Millennials may be history’s most competent parents - smustin
https://medium.com/winnie/millennials-may-be-historys-most-competent-parents-here-s-why-94a6cb2cf4bd
======
firefoxd
I understand that this article is self promoting, but they could have at least
said why this generation is competent.

All I read was that there is a group of people that SAYS they care about
parenting. This is exactly how social media works, we all say a bunch of
things. The smartest curate their content by saying only the things that will
generate the most engagement.

Aside, labelling/branding in the US is so powerful that now my generation
called the millennial is turned into a sort of minority protected group that
is fighting for it's right to express itself...

------
bhhaskin
I don't see how social media makes you a better parent. This marketing article
is exactly whats wrong with millennial marketing. It reminds me of this video
[http://thecuriousbrain.com/?p=85922](http://thecuriousbrain.com/?p=85922)

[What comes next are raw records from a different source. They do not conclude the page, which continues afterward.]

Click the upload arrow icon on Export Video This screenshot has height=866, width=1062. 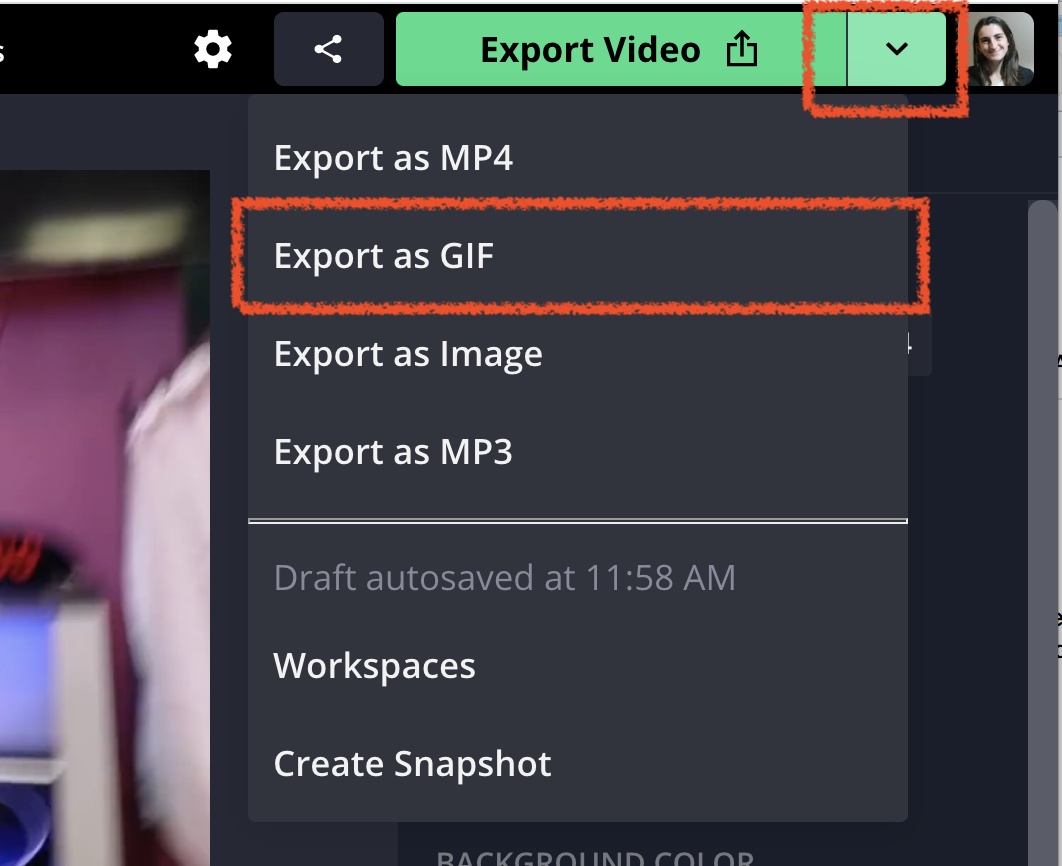tap(741, 50)
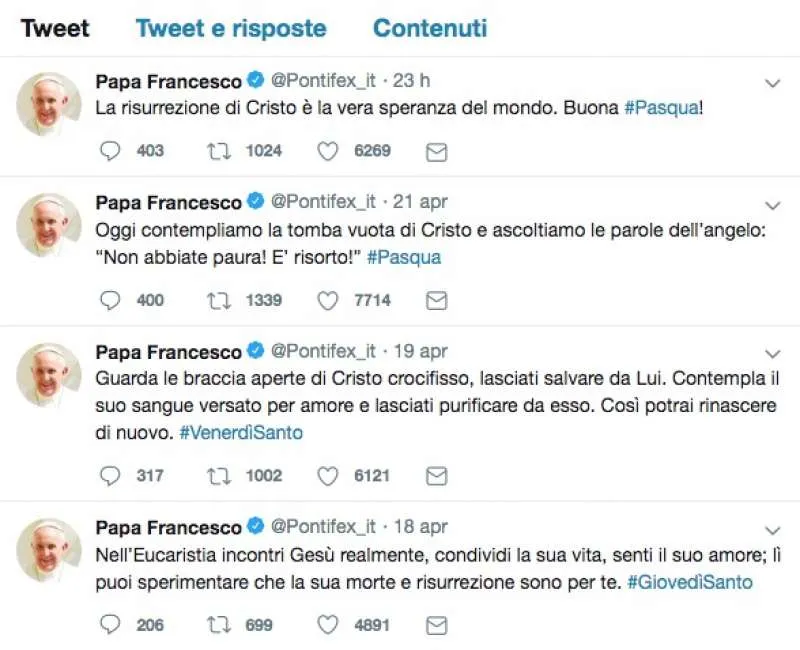800x650 pixels.
Task: Like the #VenerdìSanto tweet
Action: (327, 475)
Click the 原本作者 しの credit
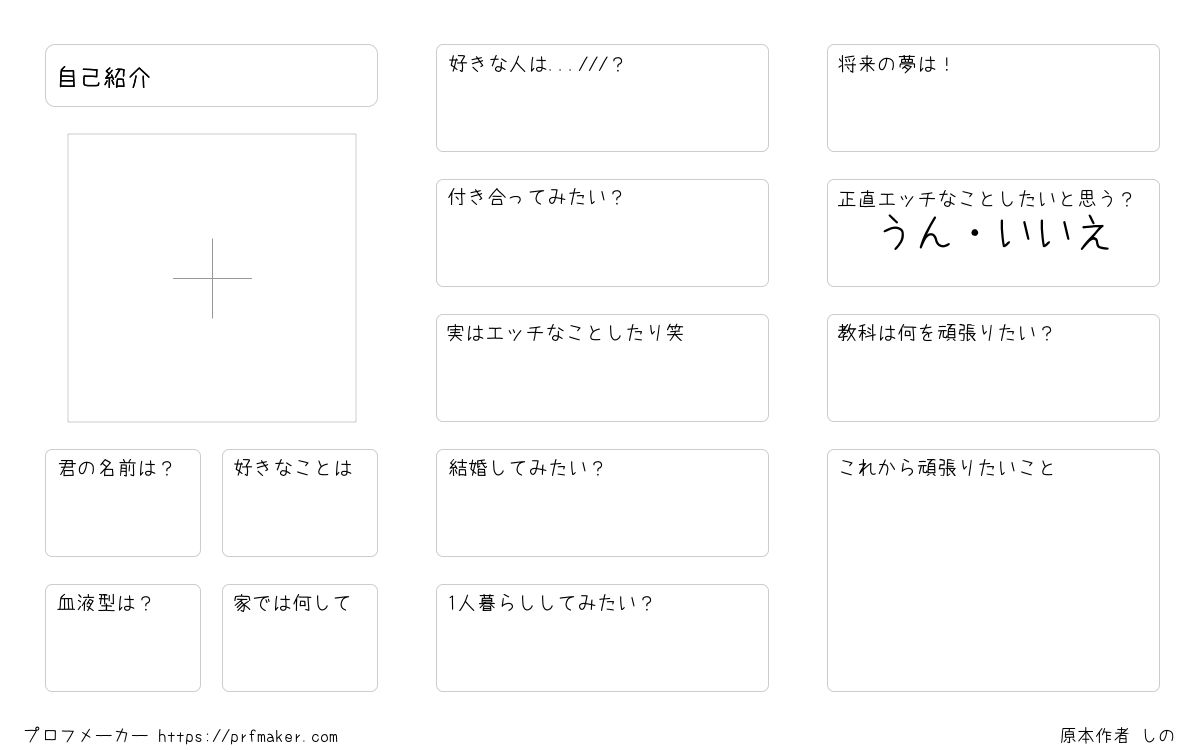Image resolution: width=1200 pixels, height=750 pixels. pyautogui.click(x=1117, y=736)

OP also works for Winnie. Not that it's a bad thing or anything, but it is
nice to know a marketing peace that is being actively promoted.

------
jaclaz
I would say that parents (and their competence) are judged/rated by their sons
and daughters, and by the society that will come, if you prefer, by results.

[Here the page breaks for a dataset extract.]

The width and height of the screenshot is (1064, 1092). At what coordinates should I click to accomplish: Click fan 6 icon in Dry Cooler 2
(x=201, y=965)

It is now - maybe - just about time to be able to judge/rate the parents of
the millennials, will have to wait some twenty years or so to see if all the
good things now attributed to millennials will produce "better" sons (and
consequently society).

------
thomasjudge
I don't participate in any "assault" on the millennial mentality (although I
think almost every media analysis of a "generation" seems to start with the
observation that they are very self-absorbed); however this article seems
somewhat nauseatingly self-congratulatory

------
Apocryphon
This article's metrics are all sentiment and intention, which can be
admirable, but say little about outcomes. Helicopter parenting is born out of
intentions, after all.

------
kapauldo
Social neediness and dads acting like co-moms does make them "the most
competent parents" but if you publish it on the web it must be true.

------
pitaj
I think there has been a trend of recent parents being less violent towards
their children. Using less spanking and other forms of punishment.